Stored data
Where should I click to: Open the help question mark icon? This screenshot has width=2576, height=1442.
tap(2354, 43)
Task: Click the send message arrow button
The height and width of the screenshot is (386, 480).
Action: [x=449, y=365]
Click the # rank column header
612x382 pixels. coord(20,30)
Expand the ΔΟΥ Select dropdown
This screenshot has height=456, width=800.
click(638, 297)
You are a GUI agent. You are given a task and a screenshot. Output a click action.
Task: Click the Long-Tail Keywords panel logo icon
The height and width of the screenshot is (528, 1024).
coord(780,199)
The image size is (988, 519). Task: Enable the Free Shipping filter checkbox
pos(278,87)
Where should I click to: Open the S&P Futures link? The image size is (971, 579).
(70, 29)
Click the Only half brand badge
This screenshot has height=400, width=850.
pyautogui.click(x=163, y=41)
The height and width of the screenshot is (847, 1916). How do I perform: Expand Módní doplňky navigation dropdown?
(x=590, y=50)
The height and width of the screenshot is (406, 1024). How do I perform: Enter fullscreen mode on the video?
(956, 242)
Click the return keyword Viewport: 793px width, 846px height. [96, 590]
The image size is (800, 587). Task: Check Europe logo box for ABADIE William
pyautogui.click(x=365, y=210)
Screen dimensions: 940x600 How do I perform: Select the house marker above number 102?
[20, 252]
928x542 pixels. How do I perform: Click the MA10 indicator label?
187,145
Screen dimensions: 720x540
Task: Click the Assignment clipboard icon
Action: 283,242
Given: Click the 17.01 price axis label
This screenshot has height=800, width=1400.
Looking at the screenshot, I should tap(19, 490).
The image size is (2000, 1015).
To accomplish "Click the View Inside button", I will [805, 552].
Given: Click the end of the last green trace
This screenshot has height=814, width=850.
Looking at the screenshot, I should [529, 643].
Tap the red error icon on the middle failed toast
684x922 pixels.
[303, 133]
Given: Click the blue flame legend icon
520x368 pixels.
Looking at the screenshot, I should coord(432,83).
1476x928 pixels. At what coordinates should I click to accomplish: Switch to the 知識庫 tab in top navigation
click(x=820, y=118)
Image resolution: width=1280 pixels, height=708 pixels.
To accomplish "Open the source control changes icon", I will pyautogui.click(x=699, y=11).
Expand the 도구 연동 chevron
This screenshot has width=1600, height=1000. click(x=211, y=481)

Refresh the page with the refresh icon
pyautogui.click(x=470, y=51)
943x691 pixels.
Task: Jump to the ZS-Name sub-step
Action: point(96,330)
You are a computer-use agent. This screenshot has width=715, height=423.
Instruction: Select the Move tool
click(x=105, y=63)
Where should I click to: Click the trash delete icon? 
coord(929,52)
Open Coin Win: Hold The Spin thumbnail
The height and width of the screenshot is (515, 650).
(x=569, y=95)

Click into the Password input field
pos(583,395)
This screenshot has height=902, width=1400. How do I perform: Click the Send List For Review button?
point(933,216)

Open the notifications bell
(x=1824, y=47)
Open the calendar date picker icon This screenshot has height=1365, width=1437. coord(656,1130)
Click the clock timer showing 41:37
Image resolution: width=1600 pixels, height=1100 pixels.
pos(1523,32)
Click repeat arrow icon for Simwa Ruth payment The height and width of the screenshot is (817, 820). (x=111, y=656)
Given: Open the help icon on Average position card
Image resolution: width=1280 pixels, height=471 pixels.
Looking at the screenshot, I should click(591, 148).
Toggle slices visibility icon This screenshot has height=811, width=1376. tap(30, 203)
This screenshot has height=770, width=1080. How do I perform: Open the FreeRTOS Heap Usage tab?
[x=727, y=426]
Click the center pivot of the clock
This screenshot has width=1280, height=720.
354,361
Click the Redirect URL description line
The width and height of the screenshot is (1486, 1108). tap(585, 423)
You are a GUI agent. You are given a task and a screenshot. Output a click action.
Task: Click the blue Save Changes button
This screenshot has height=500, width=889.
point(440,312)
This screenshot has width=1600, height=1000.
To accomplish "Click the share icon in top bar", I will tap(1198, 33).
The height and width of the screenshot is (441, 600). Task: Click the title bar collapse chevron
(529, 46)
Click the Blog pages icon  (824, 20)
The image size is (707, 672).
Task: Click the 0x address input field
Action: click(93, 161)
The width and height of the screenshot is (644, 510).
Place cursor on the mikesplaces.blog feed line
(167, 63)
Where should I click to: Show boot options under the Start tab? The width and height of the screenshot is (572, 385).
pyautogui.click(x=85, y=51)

• Task: Every record must be repeated precisely and in full.

• Solution for this problem:
Where should I click to: Open the help question mark icon? This screenshot has width=2576, height=1442.
tap(2354, 43)
Task: Click the send message arrow button
The height and width of the screenshot is (386, 480).
Action: [x=449, y=365]
Click the # rank column header
612x382 pixels. coord(20,30)
Expand the ΔΟΥ Select dropdown
This screenshot has height=456, width=800.
click(638, 297)
You are a GUI agent. You are given a task and a screenshot. Output a click action.
Task: Click the Long-Tail Keywords panel logo icon
The height and width of the screenshot is (528, 1024).
coord(780,199)
The image size is (988, 519). Task: Enable the Free Shipping filter checkbox
pos(278,87)
Where should I click to: Open the S&P Futures link? The image size is (971, 579).
(70, 29)
Click the Only half brand badge
This screenshot has height=400, width=850.
pyautogui.click(x=163, y=41)
The height and width of the screenshot is (847, 1916). How do I perform: Expand Módní doplňky navigation dropdown?
(x=590, y=50)
The height and width of the screenshot is (406, 1024). How do I perform: Enter fullscreen mode on the video?
(956, 242)
Click the return keyword Viewport: 793px width, 846px height. [96, 590]
The image size is (800, 587). Task: Check Europe logo box for ABADIE William
pyautogui.click(x=365, y=210)
Screen dimensions: 940x600 How do I perform: Select the house marker above number 102?
[20, 252]
928x542 pixels. How do I perform: Click the MA10 indicator label?
187,145
Screen dimensions: 720x540
Task: Click the Assignment clipboard icon
Action: 283,242
Given: Click the 17.01 price axis label
This screenshot has height=800, width=1400.
Looking at the screenshot, I should tap(19, 490).
The image size is (2000, 1015).
To accomplish "Click the View Inside button", I will [805, 552].
Given: Click the end of the last green trace
This screenshot has height=814, width=850.
Looking at the screenshot, I should [529, 643].
Tap the red error icon on the middle failed toast
684x922 pixels.
[303, 133]
Given: Click the blue flame legend icon
520x368 pixels.
Looking at the screenshot, I should coord(432,83).
1476x928 pixels. At what coordinates should I click to accomplish: Switch to the 知識庫 tab in top navigation
click(x=820, y=118)
Image resolution: width=1280 pixels, height=708 pixels.
To accomplish "Open the source control changes icon", I will pyautogui.click(x=699, y=11).
Expand the 도구 연동 chevron
This screenshot has width=1600, height=1000. click(x=211, y=481)

Refresh the page with the refresh icon
pyautogui.click(x=470, y=51)
943x691 pixels.
Task: Jump to the ZS-Name sub-step
Action: point(96,330)
You are a computer-use agent. This screenshot has width=715, height=423.
Instruction: Select the Move tool
click(x=105, y=63)
Where should I click to: Click the trash delete icon? 
coord(929,52)
Open Coin Win: Hold The Spin thumbnail
The height and width of the screenshot is (515, 650).
(x=569, y=95)

Click into the Password input field
pos(583,395)
This screenshot has height=902, width=1400. How do I perform: Click the Send List For Review button?
point(933,216)

Open the notifications bell
(x=1824, y=47)
Open the calendar date picker icon This screenshot has height=1365, width=1437. coord(656,1130)
Click the clock timer showing 41:37
Image resolution: width=1600 pixels, height=1100 pixels.
pos(1523,32)
Click repeat arrow icon for Simwa Ruth payment The height and width of the screenshot is (817, 820). (x=111, y=656)
Given: Open the help icon on Average position card
Image resolution: width=1280 pixels, height=471 pixels.
Looking at the screenshot, I should click(591, 148).
Toggle slices visibility icon This screenshot has height=811, width=1376. tap(30, 203)
This screenshot has height=770, width=1080. How do I perform: Open the FreeRTOS Heap Usage tab?
[x=727, y=426]
Click the center pivot of the clock
This screenshot has width=1280, height=720.
354,361
Click the Redirect URL description line
The width and height of the screenshot is (1486, 1108). tap(585, 423)
You are a GUI agent. You are given a task and a screenshot. Output a click action.
Task: Click the blue Save Changes button
This screenshot has height=500, width=889.
point(440,312)
This screenshot has width=1600, height=1000.
To accomplish "Click the share icon in top bar", I will tap(1198, 33).
The height and width of the screenshot is (441, 600). Task: Click the title bar collapse chevron
(529, 46)
Click the Blog pages icon  (824, 20)
The image size is (707, 672).
Task: Click the 0x address input field
Action: click(93, 161)
The width and height of the screenshot is (644, 510).
Place cursor on the mikesplaces.blog feed line
(167, 63)
Where should I click to: Show boot options under the Start tab? The width and height of the screenshot is (572, 385).
pyautogui.click(x=85, y=51)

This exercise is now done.